Prefeitura prevê concessão do Parque Porto das Águas por até 20 anos
Edital estabelece outorga mínima de R$ 2,16 milhões e mantém acesso gratuito ao público
A Prefeitura de Sorocaba publicou edital para a concessão do Parque Natural Porto das Águas à iniciativa privada, com abertura das propostas marcada para o dia 19 de maio. O modelo prevê a transferência da gestão, operação e exploração do espaço por 10 anos, com possibilidade de prorrogação por igual período, conforme o desempenho contratual.
De acordo com o edital, a concessão será onerosa, com valor mínimo de outorga fixa estipulado em R$ 2,16 milhões. A área total incluída no contrato é de aproximadamente 140 mil metros quadrados, sendo cerca de 42 mil m² correspondentes à lâmina d’água do lago, além de áreas terrestres destinadas a lazer, circulação e serviços.
A concessionária ficará responsável por implantar, administrar, manter e operar o parque, podendo explorar atividades comerciais compatíveis com o uso público, como alimentação, esportes, lazer e eventos. Essas atividades deverão seguir diretrizes do programa municipal de atração de investimentos.
O acesso ao parque continuará gratuito, segundo a administração municipal. A cobrança será permitida apenas para serviços opcionais. O edital também prevê a reserva de 10% de gratuidade para pessoas inscritas no Cadastro Único (CadÚnico), além do cumprimento das regras de meia-entrada e de gratuidades previstas em lei.

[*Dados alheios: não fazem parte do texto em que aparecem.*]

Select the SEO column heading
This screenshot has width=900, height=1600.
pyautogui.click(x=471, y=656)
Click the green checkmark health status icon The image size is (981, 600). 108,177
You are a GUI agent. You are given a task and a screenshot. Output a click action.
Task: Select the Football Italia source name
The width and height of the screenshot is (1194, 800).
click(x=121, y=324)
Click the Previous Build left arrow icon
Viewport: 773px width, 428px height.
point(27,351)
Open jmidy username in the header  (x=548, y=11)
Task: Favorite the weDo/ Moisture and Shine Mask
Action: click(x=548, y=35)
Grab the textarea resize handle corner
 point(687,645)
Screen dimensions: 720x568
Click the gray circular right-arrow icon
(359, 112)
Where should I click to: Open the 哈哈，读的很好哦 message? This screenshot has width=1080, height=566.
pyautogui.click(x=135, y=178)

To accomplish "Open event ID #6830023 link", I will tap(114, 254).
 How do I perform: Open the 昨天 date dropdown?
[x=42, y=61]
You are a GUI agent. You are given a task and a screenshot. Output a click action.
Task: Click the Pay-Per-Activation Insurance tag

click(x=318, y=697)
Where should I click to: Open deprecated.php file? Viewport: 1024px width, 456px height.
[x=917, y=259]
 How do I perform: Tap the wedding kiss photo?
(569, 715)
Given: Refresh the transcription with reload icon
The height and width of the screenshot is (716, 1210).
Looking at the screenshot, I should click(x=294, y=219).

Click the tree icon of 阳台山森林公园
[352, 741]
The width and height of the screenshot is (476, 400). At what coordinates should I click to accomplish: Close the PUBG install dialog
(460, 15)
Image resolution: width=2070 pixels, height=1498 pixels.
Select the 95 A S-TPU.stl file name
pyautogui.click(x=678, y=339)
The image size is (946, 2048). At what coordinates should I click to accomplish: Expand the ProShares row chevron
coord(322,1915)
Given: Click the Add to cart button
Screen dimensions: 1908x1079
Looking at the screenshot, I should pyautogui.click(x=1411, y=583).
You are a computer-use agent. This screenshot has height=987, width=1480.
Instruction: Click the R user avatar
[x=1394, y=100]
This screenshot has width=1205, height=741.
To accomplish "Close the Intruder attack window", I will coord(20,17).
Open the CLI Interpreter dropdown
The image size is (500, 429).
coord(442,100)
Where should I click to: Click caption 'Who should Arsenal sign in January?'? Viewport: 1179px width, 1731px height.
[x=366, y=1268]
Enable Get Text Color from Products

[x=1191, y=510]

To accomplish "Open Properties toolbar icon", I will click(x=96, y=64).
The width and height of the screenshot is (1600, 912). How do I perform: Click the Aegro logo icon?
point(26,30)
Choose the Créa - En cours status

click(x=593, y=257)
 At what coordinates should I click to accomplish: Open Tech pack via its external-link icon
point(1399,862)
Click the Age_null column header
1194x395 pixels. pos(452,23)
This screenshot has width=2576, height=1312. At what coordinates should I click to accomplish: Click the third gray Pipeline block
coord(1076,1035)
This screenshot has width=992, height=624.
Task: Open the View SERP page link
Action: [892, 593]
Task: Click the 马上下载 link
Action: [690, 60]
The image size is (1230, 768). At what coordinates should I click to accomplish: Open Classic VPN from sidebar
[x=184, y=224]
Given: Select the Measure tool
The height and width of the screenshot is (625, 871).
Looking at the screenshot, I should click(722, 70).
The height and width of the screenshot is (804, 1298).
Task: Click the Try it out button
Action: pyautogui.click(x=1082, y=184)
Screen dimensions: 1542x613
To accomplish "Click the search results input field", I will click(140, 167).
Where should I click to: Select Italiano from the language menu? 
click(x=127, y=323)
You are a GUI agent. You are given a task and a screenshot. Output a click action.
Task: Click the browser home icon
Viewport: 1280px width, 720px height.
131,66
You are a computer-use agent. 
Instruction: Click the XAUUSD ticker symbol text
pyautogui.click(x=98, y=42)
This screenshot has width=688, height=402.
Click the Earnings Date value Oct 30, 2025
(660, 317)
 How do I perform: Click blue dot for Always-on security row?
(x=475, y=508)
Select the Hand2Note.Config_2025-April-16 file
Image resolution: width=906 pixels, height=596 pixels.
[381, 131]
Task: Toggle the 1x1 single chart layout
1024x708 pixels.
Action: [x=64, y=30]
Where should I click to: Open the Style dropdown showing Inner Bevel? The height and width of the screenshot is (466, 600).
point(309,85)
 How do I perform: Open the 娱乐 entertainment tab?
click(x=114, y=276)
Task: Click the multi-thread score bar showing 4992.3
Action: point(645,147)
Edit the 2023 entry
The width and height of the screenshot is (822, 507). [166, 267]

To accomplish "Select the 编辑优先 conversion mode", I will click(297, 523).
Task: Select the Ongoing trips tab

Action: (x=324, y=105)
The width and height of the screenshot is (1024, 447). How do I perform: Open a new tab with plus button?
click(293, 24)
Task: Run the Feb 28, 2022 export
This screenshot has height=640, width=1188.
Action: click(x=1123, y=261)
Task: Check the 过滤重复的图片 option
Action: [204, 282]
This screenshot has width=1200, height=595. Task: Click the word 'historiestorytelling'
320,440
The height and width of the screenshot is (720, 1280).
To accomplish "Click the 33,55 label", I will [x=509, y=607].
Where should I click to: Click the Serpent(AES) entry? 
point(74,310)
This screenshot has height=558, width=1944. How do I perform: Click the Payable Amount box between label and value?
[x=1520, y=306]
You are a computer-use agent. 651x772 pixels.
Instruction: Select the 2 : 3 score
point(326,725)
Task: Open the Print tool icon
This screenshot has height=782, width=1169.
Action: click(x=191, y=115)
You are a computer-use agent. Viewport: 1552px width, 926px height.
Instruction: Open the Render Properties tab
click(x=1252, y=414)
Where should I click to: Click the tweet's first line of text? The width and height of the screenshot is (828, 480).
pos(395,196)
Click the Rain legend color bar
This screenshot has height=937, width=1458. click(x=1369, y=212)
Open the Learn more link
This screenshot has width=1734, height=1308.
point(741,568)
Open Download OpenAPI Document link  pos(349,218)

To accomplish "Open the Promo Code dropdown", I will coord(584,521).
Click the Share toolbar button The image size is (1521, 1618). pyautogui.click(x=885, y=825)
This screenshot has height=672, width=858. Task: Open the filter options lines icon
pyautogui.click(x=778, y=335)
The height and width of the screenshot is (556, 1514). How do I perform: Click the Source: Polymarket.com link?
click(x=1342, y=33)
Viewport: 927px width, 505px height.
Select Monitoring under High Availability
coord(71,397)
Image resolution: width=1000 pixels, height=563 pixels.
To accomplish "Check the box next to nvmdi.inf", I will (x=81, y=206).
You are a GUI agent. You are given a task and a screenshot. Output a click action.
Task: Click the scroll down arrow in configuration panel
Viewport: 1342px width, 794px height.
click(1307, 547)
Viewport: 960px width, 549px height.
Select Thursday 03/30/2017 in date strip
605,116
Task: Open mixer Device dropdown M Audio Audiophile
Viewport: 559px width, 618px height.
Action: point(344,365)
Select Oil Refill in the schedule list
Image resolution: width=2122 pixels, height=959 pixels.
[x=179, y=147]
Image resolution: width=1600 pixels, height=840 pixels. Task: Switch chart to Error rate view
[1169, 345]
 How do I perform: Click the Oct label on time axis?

O contrato autoriza a realização de obras e intervenções pela empresa vencedora, desde que os projetos sejam aprovados pelo município e atendam às normas ambientais e urbanísticas. Toda a área do parque, incluindo a chamada “prainha”, está contemplada na concessão. O uso desses espaços seguirá regras de segurança e ordenamento, especialmente em trechos considerados sensíveis.
Entre as obrigações da futura concessionária estão a implementação de medidas de segurança, como estrutura de salvamento aquático, sinalização e organização do uso dos espaços. A iniciativa ocorre em meio a registros anteriores de afogamentos no local.
Apesar de manter o caráter público do parque, o modelo prevê a adoção de regras de uso, podendo haver restrições pontuais para a realização de eventos, manutenção ou por questões de segurança.
A fiscalização do contrato ficará a cargo do município, com base na Lei Federal nº 14.133/2021, que estabelece normas para licitações e contratos administrativos. O acompanhamento deverá ser feito por gestores e fiscais designados, com possibilidade de aplicação de sanções em caso de descumprimento.